Problem to work on: Continue the text on genetic risk variants and gene expression in blood, beginning after its final sentence.

This large-scale study investigated the effects of genetic factors in the blood of more than 31,000 people. ‘We have correlated genetic variants that we know increase the risk of disease with gene expression patterns,’ says UMCG researcher Annique Claringbould. ‘We obtained the data from 37 existing cohorts around the world, including Lifelines. This huge group allows us to recognize subtle patterns that would otherwise remain hidden.’
The researchers conducted several analyzes to look at the direct and indirect influences on gene expression. Polygenic risk scores were used to calculate the participants’ risk of more than 1,200 diseases. ‘This score is, as it were, a summary of a person’s genetic risk, but it doesn’t say much about how the disease comes about. By linking the genetic score to gene expression patterns, we arrived at key genes that play an important role in the development of a disease’, says Claringbould.

Data shown:
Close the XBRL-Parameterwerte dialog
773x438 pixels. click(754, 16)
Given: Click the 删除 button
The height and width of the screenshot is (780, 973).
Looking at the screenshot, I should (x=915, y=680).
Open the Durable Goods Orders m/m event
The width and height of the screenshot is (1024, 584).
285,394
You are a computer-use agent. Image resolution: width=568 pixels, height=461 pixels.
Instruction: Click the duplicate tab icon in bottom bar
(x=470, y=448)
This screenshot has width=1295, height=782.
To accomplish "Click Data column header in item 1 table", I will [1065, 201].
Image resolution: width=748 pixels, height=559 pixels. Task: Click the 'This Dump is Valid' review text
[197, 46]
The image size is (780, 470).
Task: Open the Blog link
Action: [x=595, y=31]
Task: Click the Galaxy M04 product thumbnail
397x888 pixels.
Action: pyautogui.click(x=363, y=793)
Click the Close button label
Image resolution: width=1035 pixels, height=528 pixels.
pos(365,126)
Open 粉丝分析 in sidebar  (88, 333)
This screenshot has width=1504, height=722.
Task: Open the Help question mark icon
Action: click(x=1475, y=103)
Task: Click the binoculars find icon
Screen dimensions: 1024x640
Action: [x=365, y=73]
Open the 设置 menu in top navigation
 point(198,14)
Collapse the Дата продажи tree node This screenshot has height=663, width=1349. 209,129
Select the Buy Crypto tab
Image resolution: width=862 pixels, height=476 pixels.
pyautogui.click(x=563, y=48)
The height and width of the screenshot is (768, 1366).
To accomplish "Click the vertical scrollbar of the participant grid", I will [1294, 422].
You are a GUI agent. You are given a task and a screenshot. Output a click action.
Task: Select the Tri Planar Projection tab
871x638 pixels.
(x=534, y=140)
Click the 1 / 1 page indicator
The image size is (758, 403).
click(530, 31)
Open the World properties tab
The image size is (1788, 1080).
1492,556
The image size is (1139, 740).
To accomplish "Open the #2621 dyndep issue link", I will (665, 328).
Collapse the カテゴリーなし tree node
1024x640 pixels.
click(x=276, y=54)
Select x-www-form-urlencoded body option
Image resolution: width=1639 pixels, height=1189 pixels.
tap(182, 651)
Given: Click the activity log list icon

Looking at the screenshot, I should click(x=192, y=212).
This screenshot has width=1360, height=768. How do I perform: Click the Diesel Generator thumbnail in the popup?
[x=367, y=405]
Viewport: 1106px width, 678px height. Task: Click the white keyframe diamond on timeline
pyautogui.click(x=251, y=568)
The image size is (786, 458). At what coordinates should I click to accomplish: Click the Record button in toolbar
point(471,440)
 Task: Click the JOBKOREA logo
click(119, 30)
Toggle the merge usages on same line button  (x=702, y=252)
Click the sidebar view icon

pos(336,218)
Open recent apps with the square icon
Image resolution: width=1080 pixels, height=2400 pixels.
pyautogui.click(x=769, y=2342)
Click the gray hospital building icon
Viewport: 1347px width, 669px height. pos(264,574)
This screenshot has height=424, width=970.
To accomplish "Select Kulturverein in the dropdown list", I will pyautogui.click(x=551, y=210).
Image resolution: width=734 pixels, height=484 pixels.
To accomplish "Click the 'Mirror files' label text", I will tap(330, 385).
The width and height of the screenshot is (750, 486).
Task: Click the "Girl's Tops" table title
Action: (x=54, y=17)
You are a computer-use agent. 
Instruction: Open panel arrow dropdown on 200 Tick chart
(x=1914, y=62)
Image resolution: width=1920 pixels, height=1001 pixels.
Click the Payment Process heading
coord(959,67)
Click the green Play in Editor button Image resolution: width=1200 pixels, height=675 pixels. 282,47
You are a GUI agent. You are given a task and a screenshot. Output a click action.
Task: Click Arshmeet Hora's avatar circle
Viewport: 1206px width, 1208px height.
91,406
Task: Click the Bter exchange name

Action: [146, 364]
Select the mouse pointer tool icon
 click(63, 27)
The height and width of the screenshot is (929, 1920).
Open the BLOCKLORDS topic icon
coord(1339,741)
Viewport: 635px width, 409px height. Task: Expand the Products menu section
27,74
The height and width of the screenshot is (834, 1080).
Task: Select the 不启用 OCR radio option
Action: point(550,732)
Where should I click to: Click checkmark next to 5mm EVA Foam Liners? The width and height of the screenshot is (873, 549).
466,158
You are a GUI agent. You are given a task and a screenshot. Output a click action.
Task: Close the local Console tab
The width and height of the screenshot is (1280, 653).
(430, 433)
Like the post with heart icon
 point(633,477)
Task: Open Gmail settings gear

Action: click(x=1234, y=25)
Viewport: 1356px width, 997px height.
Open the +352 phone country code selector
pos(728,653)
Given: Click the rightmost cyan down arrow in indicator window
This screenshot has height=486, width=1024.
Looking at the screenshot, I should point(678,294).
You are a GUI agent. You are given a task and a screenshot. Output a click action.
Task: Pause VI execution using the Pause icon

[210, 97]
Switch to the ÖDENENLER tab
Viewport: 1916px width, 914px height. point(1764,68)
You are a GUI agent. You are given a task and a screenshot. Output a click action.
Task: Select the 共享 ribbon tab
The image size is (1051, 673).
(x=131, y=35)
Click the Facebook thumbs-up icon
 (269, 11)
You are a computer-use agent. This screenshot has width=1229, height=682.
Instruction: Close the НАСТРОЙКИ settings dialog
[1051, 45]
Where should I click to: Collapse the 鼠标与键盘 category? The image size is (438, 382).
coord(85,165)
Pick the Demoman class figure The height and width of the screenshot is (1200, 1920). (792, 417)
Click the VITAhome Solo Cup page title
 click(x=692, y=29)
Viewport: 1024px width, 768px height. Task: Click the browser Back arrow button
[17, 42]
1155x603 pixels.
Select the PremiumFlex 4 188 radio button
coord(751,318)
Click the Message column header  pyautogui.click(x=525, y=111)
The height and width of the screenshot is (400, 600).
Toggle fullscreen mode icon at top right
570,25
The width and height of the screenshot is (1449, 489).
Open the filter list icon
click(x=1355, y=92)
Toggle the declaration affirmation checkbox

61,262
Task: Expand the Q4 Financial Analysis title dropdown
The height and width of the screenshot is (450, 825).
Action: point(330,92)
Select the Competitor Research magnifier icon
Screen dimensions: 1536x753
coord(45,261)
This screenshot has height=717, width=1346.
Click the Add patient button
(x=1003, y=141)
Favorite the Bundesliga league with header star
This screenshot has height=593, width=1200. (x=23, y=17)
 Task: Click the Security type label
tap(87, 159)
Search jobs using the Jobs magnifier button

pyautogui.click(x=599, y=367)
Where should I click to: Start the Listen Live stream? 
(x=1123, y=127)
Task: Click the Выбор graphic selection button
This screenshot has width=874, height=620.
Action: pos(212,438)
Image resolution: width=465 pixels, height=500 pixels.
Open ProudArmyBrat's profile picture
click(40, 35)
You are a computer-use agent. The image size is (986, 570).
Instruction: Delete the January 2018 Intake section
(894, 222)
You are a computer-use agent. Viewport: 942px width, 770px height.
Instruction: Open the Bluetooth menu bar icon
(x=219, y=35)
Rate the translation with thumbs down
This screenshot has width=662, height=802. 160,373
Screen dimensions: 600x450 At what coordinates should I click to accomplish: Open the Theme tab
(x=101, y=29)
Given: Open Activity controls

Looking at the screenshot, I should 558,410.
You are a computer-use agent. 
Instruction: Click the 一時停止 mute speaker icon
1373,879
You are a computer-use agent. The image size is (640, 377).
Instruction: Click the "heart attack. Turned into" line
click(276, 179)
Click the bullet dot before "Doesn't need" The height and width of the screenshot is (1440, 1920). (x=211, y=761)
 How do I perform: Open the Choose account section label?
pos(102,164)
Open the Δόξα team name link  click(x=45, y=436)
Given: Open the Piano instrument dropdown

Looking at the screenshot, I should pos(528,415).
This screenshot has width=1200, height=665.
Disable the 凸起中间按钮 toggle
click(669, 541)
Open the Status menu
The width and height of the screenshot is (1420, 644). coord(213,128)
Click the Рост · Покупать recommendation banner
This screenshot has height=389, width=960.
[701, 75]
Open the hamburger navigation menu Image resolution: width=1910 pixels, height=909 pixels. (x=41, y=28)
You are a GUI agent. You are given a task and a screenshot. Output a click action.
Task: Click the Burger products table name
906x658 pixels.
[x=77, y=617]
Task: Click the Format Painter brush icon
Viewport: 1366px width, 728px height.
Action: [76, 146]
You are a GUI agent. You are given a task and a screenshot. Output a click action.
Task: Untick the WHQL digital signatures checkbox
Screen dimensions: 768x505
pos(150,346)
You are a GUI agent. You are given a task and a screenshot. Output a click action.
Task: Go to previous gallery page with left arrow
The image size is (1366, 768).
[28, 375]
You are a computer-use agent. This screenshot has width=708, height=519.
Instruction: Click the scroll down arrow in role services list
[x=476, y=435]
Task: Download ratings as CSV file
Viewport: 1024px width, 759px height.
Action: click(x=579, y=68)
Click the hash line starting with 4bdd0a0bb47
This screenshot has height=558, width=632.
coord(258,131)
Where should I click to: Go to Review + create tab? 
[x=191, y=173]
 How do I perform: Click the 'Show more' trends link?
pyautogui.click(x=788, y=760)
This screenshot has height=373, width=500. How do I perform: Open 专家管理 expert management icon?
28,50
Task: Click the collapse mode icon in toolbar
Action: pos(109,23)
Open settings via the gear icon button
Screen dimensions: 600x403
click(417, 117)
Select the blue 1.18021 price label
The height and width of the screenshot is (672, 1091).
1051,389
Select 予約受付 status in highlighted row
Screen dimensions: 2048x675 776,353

Expected output:
Important for drug development
Candidate drugs that ultimately prove to work well often intervene in molecular processes that are linked to the disease by genetic information. The key genes therefore provide new insights and starting points on which drug development can focus.
In addition, the data from this research provide many opportunities for researchers. The data from the study is online for everyone to use. Hundreds of publications have already been published in which the results of the study have been used.
The study was co-ordinated with Urmo Võsa from the University of Tartu in Estonia. The results of this research were published on September 2, 2021 in the journal Nature Genetics.